We agree with Appellants and find the trial court erred in denying Appellants’ plea to the jurisdiction. We therefore sustain Appellants’ sole issue. The order of the trial court denying Appellants’ plea is reversed and judgment is rendered in favor of Appellants on Appellee’s causes of action for damages under the Wrongful Death Act and for exemplary damages under the Worker’s Compensation Act are dismissed for want of jurisdiction based on governmental immunity.
Having sustained Appellants’ sole issue, the order of the trial court denying Appellants’ plea is reversed and rendered in Appellants’ favor. The pending issues, if any, regarding the Texas Tort Claims Act, are remanded to the trial court.
A third defendant, Public WC Program, is also named in Appellee’s lawsuit, but is not a party to this appeal.
Appellee made this argument before filing her Fourth Amended Petition where she brought, for the first time, an alternative cause of action under the Tort Claims Act.

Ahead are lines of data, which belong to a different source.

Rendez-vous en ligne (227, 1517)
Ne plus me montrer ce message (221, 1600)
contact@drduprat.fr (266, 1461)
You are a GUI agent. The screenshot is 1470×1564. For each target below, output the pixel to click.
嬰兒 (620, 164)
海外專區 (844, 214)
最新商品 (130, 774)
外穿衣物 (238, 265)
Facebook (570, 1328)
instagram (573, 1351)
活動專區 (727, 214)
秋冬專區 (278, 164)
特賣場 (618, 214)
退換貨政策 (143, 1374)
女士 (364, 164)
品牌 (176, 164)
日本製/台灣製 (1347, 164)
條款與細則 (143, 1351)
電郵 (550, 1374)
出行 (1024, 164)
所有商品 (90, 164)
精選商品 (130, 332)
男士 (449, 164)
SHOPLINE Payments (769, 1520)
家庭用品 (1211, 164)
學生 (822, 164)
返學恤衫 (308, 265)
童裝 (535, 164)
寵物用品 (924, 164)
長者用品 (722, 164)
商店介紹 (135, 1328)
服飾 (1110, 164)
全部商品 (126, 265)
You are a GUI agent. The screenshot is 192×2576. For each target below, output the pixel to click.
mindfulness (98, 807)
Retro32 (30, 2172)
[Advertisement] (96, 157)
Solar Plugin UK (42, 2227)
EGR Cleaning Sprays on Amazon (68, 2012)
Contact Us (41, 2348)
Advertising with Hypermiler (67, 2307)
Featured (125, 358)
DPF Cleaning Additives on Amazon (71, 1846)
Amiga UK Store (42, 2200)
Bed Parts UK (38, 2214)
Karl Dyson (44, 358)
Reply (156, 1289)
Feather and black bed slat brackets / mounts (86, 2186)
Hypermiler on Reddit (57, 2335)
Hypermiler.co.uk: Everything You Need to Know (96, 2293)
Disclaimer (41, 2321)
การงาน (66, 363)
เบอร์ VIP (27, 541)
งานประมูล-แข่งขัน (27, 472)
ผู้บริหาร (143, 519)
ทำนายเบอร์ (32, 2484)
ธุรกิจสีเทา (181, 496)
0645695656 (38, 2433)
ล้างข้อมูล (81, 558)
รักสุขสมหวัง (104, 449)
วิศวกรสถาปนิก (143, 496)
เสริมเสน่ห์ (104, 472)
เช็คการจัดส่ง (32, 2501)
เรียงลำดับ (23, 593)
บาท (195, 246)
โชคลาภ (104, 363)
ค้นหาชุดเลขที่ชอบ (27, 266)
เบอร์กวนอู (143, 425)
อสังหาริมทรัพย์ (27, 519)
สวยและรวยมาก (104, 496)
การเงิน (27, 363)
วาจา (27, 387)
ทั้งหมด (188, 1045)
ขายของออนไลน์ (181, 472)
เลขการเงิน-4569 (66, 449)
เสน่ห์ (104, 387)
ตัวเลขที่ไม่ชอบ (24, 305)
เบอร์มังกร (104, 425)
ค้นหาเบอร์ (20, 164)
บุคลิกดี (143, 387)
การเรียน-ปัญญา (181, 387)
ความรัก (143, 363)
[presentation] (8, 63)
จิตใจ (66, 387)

We should note that neither the County nor the Sheriff’s Office is a municipality.
Jurisdictional challenges may also occur through “other procedural vehicles, such as a motion for summary judgment.” Bland Indep. School Dist. v. Blue, 34 S.W.3d 547, 554 (Tex. 2000).
Appellants’ brief claims that Appellee’s Fourth Amended Petition “was not before the trial court when it ruled on Hudspeth County’s plea to the jurisdiction and is not before this Court.” We disagree. “When a party files an amended pleading after a hearing has been held on the plea but before the trial court’s ruling, and the court’s order reflects that it reviewed the parties’ pleadings, the amended pleadings are considered the live pleadings before the trial court when it ruled on the plea.” Matzen v. McLane, 604 S.W.3d 91, 100 (Tex.App.—Austin 2020), aff’d in part, rev’d in part, No. 20-0523, 2021 WL 5977218 (Tex. Dec. 17, 2021)(citing City of McKinney v. Hank’s Rest. Grp., 412 S.W.3d 102, 110 (Tex.App.—Dallas 2013, no pet.)).
There is no doubt that Appellee filed the Fourth Amended Petition before the trial court entered the order denying Appellants’ plea to the jurisdiction, and nothing in the Rules of Civil Procedure proscribe Appellee from doing so. See Hank’s Rest. Grp., 412 S.W.3d at 110. Further, the trial court’s order indicates it denied the plea “[a]fter due consideration of the pleadings and argument of counsel[.]” Accordingly, we must treat it as the live petition before the trial court at the time the plea was denied. See id.; see also TEX.R.CIV.P. 65 (amended pleading supersedes the previous pleading).
Appellee’s brief states it sued Appellants for “wrongful death in violation of the 14th Amendment to the U.S. Constitution, the Texas Constitution, Article 16 § 26, and under the Texas Labor Code § 408.001.” However, the Fourth Amended Petition makes no mention of either constitution in relation to its causes of action. Even if the constitutional issues were properly before the trial court, Texas law is clear that article 16 of the Texas Constitution does not prohibit the legislature from “remov[ing] a purely statutory right to compensation[.]” Travelers Indem. Co. of Illinois v. Fuller, 892 S.W.2d 848, 853 (Tex. 1995). Nor does the constitution create a cause of action for exemplary damages under the Labor Code. See id. at 850, 852-53 (“[T]he reason for adoption of [article 16, section 26 of the Texas Constitution] was to allow for exemplary damages under the Wrongful Death Act[.]”).
Appellee’s brief states that Subsection 504.002(a)(6) serves as an affirmative defense rather than a bar to immunity. Appellee is incorrect, and does not cite any case law in support of her position. She states that “[a] close reading of Gatlin, however[,] admits there is a cause of action against [Hudspeth County] for the gross negligence causing ... death. It simply restricts exemplary damages. In short[,] it serves as a cap.” However, nothing in Gatlin states that a cause of action can be maintained against a county for gross negligence.
We recognize Subsection 408.001(a) of the Labor Code, which describes the exclusive remedy available to an employee or legal beneficiary who receives workers’ compensation benefits following the employee’s death. See TEX.LAB.CODE ANN. § 408.001(a). However, no evidence was presented by either party regarding whether Mr. Ramirez or his beneficiaries ever actually received workers’ compensation benefits. Accordingly, we do not have adequate evidence to find Appellee is barred from pursuing other remedies against Appellants.
At the time Appellants filed their plea, Appellee’s live petition did not allege a claim under the Tort Claims Act.